29 October 2013

Dr Tomer Ventura, University of the Sunshine Coast holding a lobster 

Image courtesy: Dr Tomer Ventura, University of the Sunshine Coast.

 

The awarding of an ARC Discovery Early Career Researcher Award (DECRA) is the latest episode in the remarkable career  of researcher Dr Tomer Ventura.

Originally from Israel, Dr Ventura was appointed by Prof Abigail Elizur, Director of the GeneCology Research Centre at the University of the Sunshine Coast (USC), and awarded a CRN (Collaborative Research  Networks) Fellowship in August 2012.

Whilst awaiting approval for his family’s application for permanent residency, Dr Ventura developed and submitted an application  for an ARC DECRA.

Shortly after arriving in Australia with his wife, Dr Ventura was awarded the ARC DECRA. Twelve months later there is now a team of three with a significant project budget of $260 000 over three  years devoted to the exploration of androgenic glands of crustaceans.

“My DECRA is an opportunity to extend the innovative biotechnology which has been commercialised in Israel, into lobster aquaculture in Tasmania,” said Dr Ventura.

“But there is much more to be done—what is exciting about the DECRA is it gives me the opportunity to look deeply into the  molecular pathways which underlie masculinity in crustaceans.

“This area is poorly studied. I’m hoping that this grant and the collaborations it enables will play an active part in  deciphering this mystery.”

The commercial production of crustaceans has been steadily increasing in volume over the past 15 years, with the doubling and then tripling of commercial production in some species such as  crayfish.
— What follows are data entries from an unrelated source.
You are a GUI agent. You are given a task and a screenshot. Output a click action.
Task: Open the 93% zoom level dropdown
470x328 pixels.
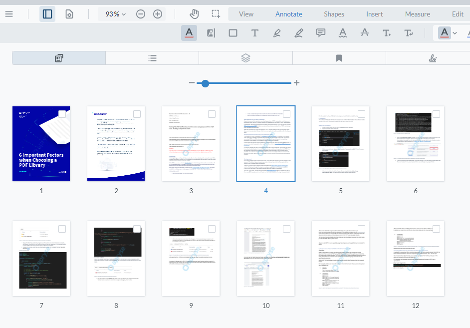[x=115, y=13]

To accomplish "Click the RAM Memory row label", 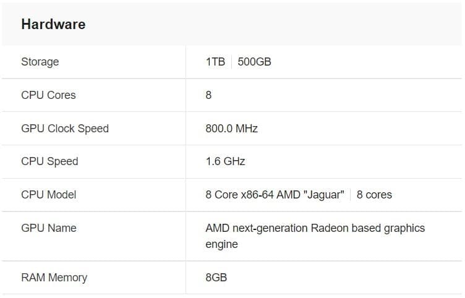I will [54, 278].
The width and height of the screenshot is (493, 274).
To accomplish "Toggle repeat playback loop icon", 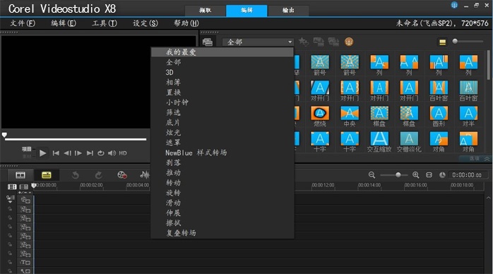I will coord(100,153).
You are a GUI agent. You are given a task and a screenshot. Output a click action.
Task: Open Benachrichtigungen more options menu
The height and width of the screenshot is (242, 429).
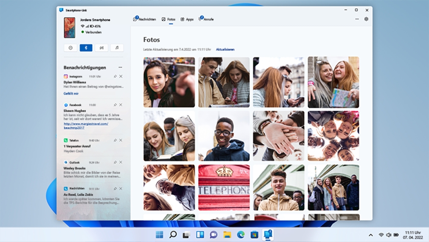point(120,67)
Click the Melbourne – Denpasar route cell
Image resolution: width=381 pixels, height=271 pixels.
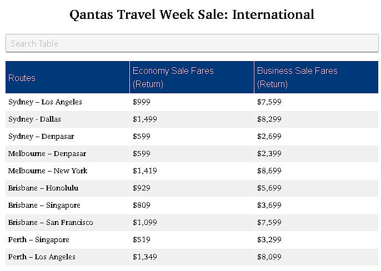click(68, 154)
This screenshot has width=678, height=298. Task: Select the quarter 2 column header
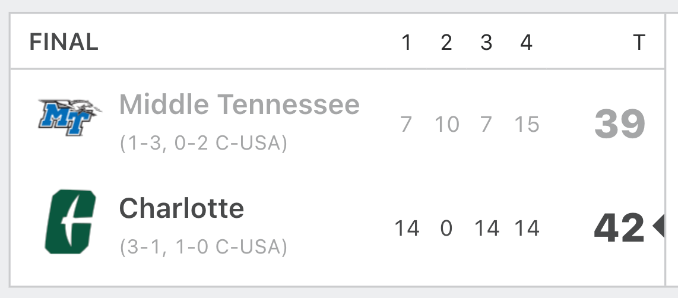(446, 42)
However, there are risks in the use of hormones in aquaculture, as  these chemicals can jump the species barrier, with unintended consequences for native ecosystems.

Dr Ventura is developing a natural, biodegradable compound which silences the activity of certain genes related to  the androgenic gland hormone. These compounds dissipate very quickly, and are species-specific. The isolation and subsequent manipulation of genes to create all-male populations has the potential to transform the aquaculture industry, as males grow faster and reach higher weights at harvest than females.
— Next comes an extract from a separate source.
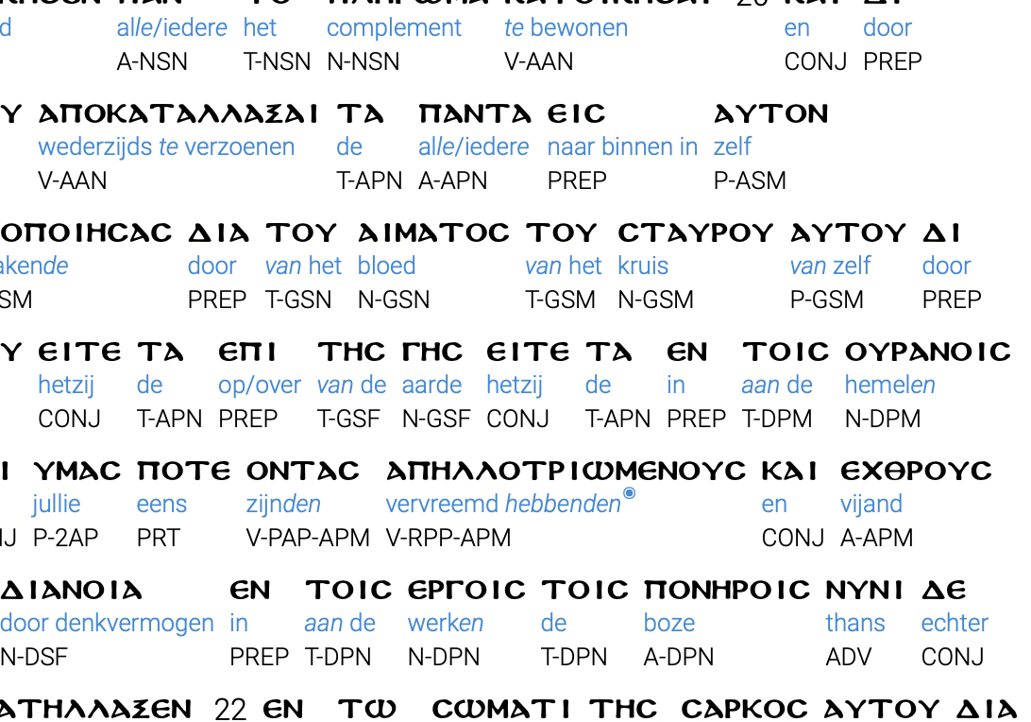Image resolution: width=1031 pixels, height=722 pixels.
Task: Click the verse number 22
Action: [x=229, y=710]
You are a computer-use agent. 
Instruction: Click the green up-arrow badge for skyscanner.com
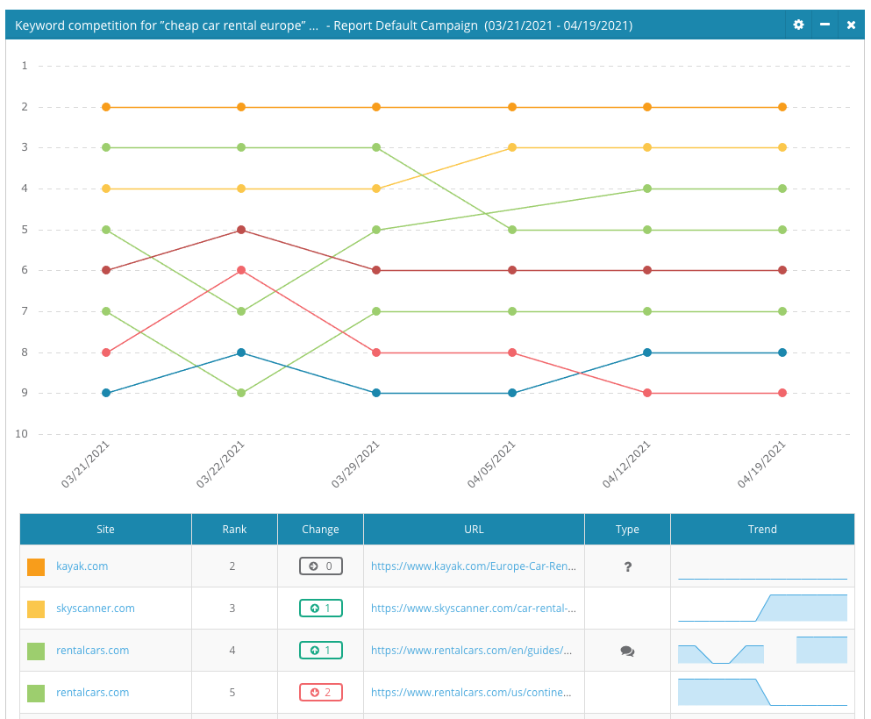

“In my view this is just the tip of the iceberg,” said Dr Ventura.

“Future activity—perhaps through this DECRA—will  enable detailed exploration of the different molecular pathways which govern processes fundamental to aquaculture. The temporary silencing of genes can lead  to many new innovative solutions in cell migration, reproduction and growth.

“In the next five to ten years I would like to further contribute to knowledge and capacity in this field and perhaps  identify the pathways necessary to extend this technology for lobsters and  other crustacean species—shrimps, prawns, yabbies and crabs.”
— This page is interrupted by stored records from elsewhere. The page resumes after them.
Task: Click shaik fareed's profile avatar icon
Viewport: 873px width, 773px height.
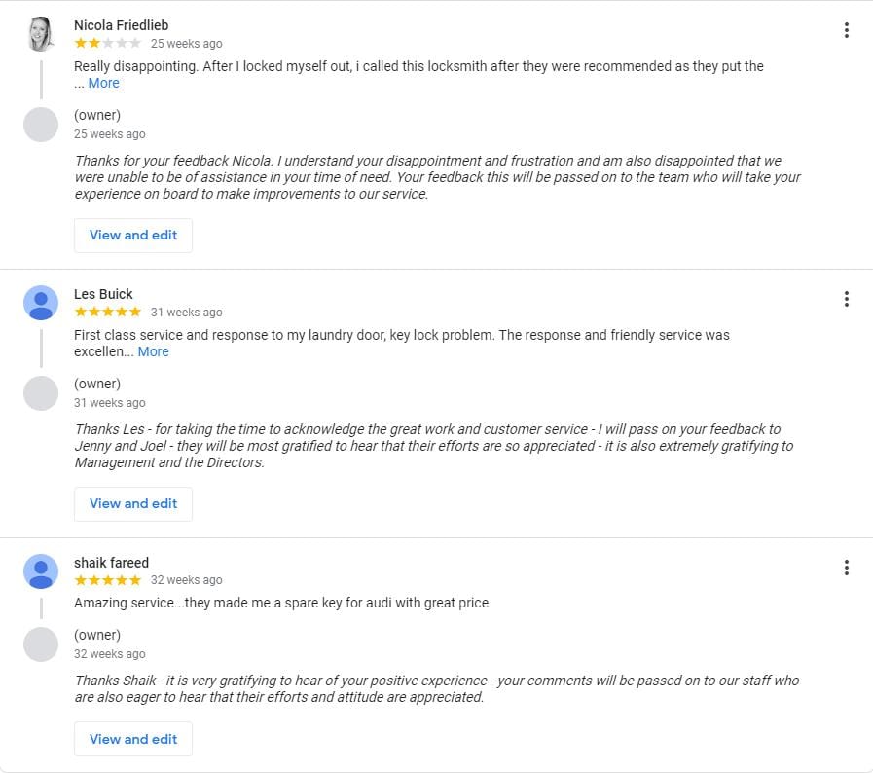Action: click(x=41, y=571)
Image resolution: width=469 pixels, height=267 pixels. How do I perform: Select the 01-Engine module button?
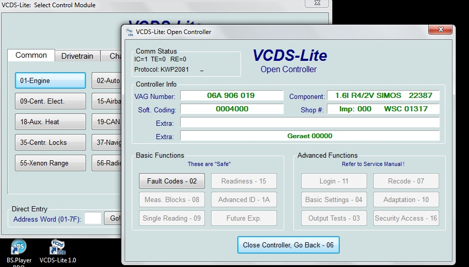point(50,80)
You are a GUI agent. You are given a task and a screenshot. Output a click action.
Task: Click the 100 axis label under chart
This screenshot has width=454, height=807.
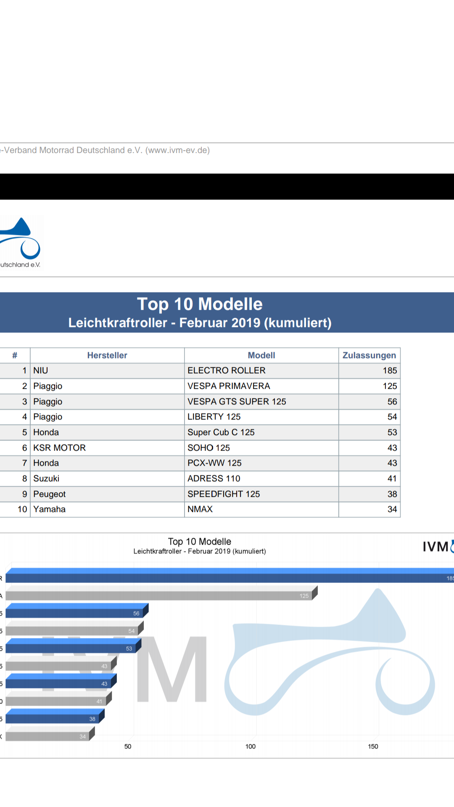[x=250, y=746]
While the commercial application of Dr Ventura’s research is established, there are many environmental and biodiversity implications, including the opportunity to eradicate invasive species via the manipulation of their reproduction mechanisms.

With the help of the ARC DECRA award the USC has been able to leverage a Collaborative Research Network placement in marine biotechnology and turn that into a team of  three within the space of twelve months.

Pro Vice-Chancellor (Research) at USC, Professor Roland De Marco, described Dr Ventura’s ARC DECRA proposal as one of the finest proposals by a young researcher that he had ever seen throughout his career.

“Dr Ventura’s appointment at USC is critical to its mission to build a significant research capacity in its research focus area of aquaculture, especially as he brings new and exciting fundamental scientific capabilities in the field, which are expected to bring innovation and high impact to the commercial farming of crustacean species,” said Professor De Marco.